++++ DATASET ENTRIES

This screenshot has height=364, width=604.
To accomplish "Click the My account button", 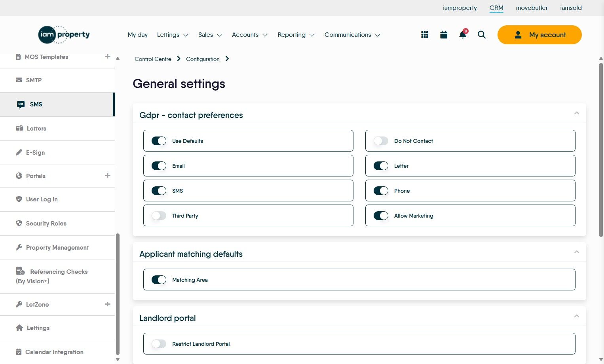I will pos(539,35).
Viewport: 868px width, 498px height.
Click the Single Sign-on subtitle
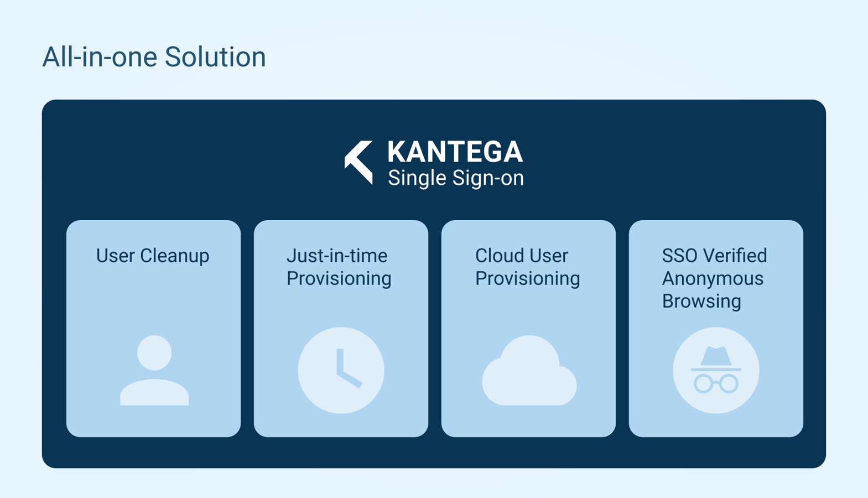(456, 178)
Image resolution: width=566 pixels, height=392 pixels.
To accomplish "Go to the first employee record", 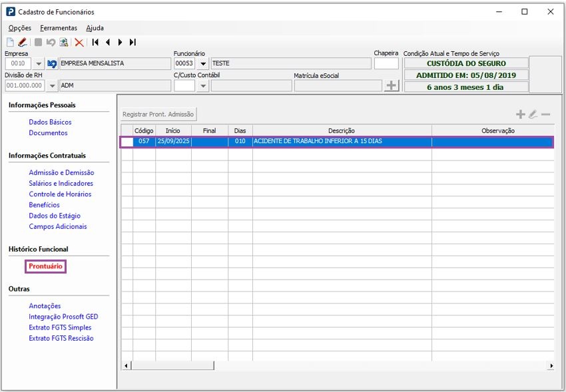I will click(x=95, y=42).
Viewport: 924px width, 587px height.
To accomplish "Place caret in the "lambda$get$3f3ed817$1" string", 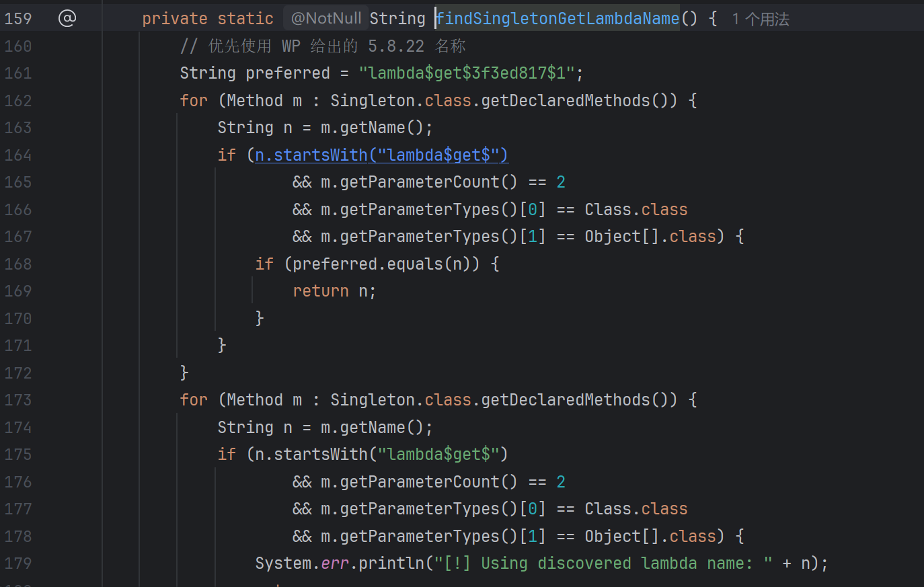I will click(467, 73).
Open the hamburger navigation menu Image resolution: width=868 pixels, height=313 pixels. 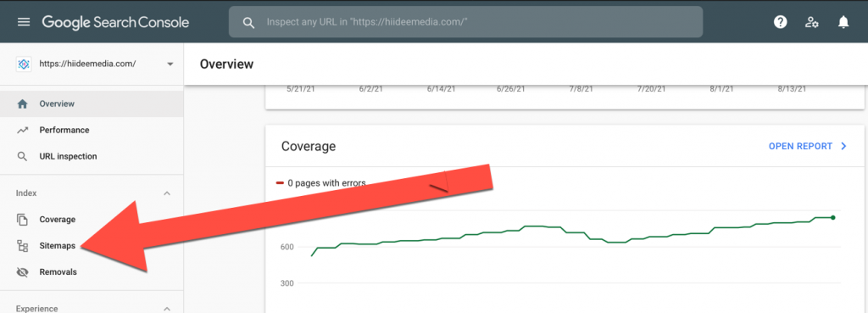coord(23,22)
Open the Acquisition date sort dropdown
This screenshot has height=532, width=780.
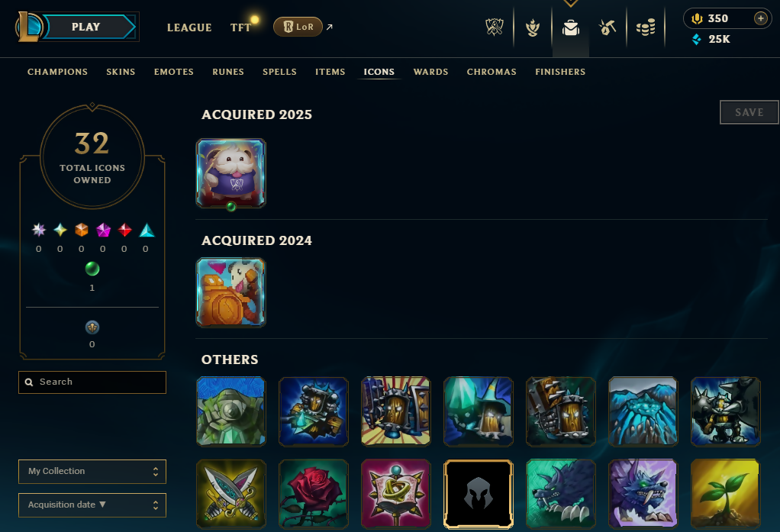pyautogui.click(x=92, y=505)
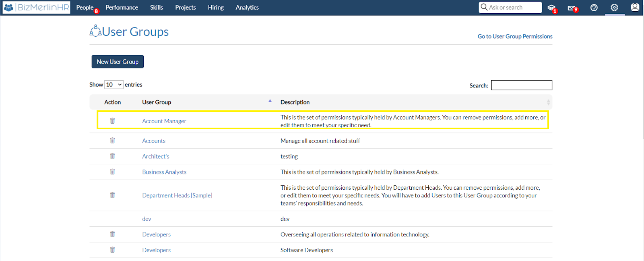Open the learning notifications icon with badge
This screenshot has width=644, height=261.
(552, 8)
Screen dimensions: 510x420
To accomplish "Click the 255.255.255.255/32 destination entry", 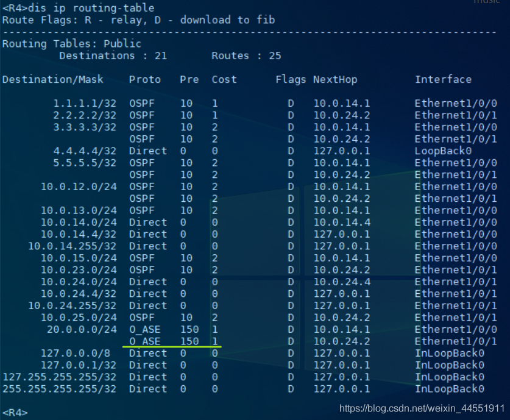I will click(x=60, y=389).
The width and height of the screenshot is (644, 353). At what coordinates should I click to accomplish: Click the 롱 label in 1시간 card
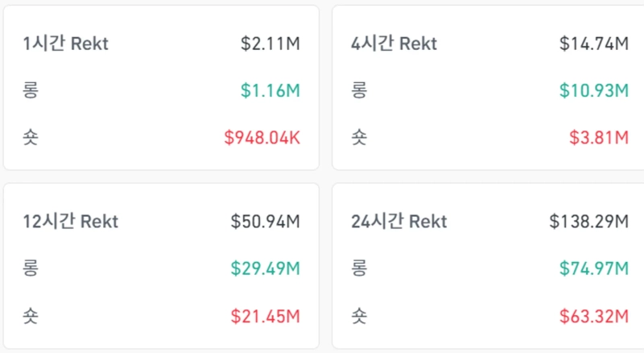pyautogui.click(x=31, y=90)
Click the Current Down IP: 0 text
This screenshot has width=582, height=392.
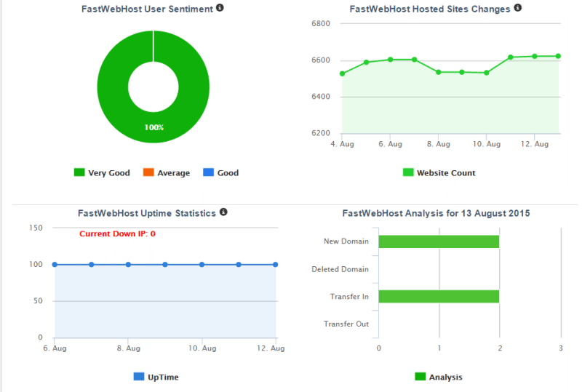coord(117,234)
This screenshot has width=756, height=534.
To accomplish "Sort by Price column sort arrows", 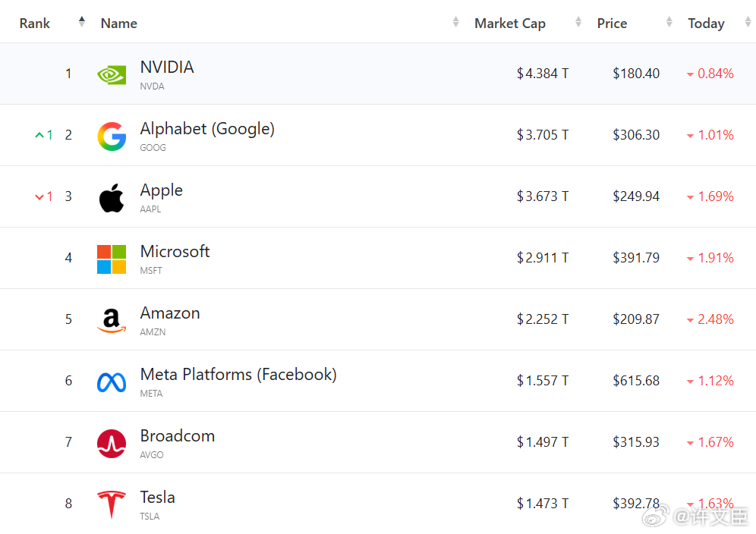I will (669, 23).
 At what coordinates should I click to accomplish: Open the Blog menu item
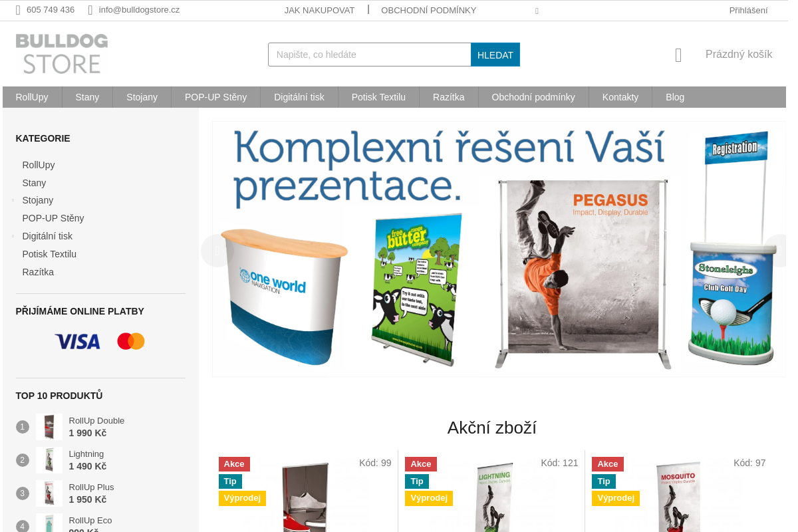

++++++++

→ WORK INSTRUCTIONS: Check each line of the entries above for the string "Viewport", and return those that contain it.

→ RESPONSE TO THIS EXERCISE:
Viewport: 868px width, 498px height.
Viewport: 924px width, 587px height.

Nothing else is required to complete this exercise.